* **Written request**
Arrange the material as a two-column CSV with the columns "request" and "answer", one row for each request, covering only the stretch that begins with the line containing "coordinates (64, 294)." and runs through the end of the material. Put each request and its answer in a single quoted field, replacing line breaks with spaces.

Records for locating described items
= = = = =
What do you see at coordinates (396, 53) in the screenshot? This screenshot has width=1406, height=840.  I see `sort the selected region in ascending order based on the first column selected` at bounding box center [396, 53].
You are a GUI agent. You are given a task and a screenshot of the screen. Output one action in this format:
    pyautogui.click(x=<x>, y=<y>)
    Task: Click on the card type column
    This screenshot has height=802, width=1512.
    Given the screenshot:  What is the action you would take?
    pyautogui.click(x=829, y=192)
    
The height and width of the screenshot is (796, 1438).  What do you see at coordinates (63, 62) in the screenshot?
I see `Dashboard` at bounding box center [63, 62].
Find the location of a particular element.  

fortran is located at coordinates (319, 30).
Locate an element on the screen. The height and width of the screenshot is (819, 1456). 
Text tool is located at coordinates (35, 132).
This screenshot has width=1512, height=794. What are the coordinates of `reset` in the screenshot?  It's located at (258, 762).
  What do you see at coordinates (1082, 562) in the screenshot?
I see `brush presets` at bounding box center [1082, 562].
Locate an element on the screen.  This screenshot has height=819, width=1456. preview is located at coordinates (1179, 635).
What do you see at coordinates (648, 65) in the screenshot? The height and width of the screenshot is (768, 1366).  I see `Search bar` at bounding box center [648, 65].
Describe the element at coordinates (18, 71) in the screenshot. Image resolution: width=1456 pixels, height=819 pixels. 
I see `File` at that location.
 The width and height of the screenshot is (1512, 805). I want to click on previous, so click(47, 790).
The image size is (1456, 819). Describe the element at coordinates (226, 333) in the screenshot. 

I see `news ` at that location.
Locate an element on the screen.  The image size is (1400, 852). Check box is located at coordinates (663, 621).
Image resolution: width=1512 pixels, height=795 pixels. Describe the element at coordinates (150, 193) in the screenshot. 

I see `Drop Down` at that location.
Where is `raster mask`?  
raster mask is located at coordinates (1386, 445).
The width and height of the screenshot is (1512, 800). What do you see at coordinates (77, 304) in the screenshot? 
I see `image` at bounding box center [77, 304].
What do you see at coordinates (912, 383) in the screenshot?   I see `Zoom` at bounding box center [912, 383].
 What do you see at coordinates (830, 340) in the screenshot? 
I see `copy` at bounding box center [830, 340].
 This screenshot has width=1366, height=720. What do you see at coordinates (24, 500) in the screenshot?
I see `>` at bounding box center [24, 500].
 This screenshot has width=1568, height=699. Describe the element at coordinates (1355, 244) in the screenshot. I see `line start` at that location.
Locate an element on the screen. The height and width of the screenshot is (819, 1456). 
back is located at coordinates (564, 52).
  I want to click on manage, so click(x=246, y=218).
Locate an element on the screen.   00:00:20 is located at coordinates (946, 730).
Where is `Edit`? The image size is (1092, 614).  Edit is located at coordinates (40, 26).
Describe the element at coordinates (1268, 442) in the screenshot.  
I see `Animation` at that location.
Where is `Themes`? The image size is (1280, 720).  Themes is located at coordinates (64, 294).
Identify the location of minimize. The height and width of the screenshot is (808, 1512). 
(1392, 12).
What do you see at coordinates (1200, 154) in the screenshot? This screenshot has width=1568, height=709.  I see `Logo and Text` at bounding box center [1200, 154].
= = = = =
* **Written response**
request,answer
"Where is `Themes`? The image size is (1280, 720).","Themes is located at coordinates (64, 294)."
"Identify the location of minimize. The height and width of the screenshot is (808, 1512).","(1392, 12)."
"What do you see at coordinates (1200, 154) in the screenshot? This screenshot has width=1568, height=709.","I see `Logo and Text` at bounding box center [1200, 154]."